Structure from Motion SFM ist ein Begriff aus dem Bereich Computer Vision und bezeichnet einen automatischen Prozess, der die räumliche Struktur von Objekten aufgrund korrespondierender Merkmale in Bildern erkennt. In der Photogrammetrie wird die Vorgehensweise als Mehrbild-Photogrammetrie benannt. Grundlage des Verfahrens ist BUNDLER, eine an der Universität Washington zur Rekonstruktion ungeordneter Bildsequenzen mit beliebig beteiligten Kamerasystemen entwickelte Software. Eingangsdaten für Bundler sind digitale Bilder, Bildmerkmale und Bildzuordnungen. Rekonstruiert wird die Kamera- und Szenengeometrie. Bundler ist Open-Source-Software für Linux und Windows.
Prozesskette von Bundler
BUNDLER baut zunächst eine Bildliste mit Näherungswerten der Kameradaten aus den EXIF-Informationen auf. Im nächsten Schritt werden Merkmale in den Bildern ermittelt, häufig findet der SIFT-Detector Anwendung. Der Algorithmus (scale invariant keypoint detector) wurde 1999 von Loewe an der University British Columbia entwickelt. Das Matchen der so gefundenen Merkmalspunkte kann mit dem RANSAC-Algorithmus erfolgen. Kameraparameter, Photopositionen und Objektpunkte werden nach der Methode der kleinsten Quadrate im Ausgleichungsprozess bestimmt. Ein Ergebnis am Beispiel der Konak-Moschee in Izmir ist oben links im Bild zu zu sehen.
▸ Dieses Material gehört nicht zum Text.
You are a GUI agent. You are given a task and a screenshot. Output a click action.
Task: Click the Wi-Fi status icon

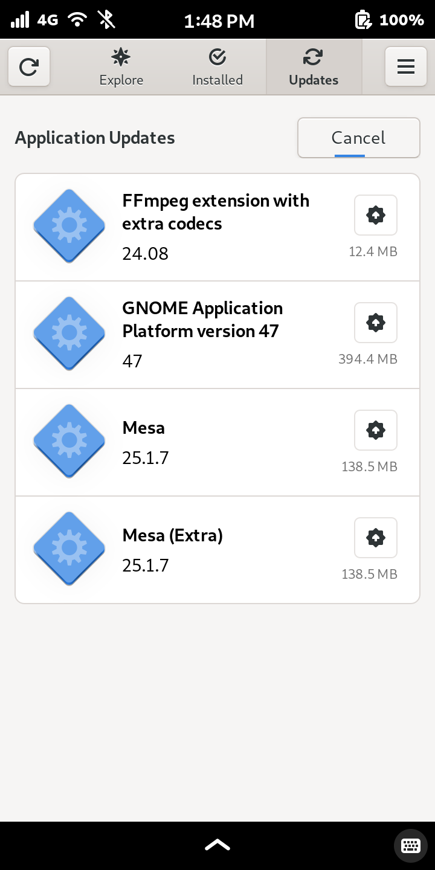pos(77,20)
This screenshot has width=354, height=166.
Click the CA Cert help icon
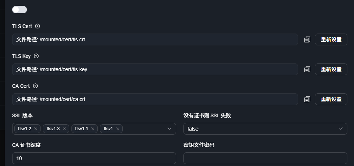point(35,86)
BUNDLER hat mit Patch-based Multi-view Stereo PMVS und CMVS Clustering-views for Multi-View Stereo Software von Yasutaka Furukawa, Univ. Washington, zwei wesentliche Erweiterungen erfahren. CMVS ist ein Preprocessor für PMVS zur Kachelung großer Bilddaten und PMVS verdichtet die Punktwolke, wie in der unteren Abbildung am Beispiel des Rathauses zu erkennen ist.
Punktwolke berechnet mit BUNDLER (links), verdichtet mit PMVS (rechts)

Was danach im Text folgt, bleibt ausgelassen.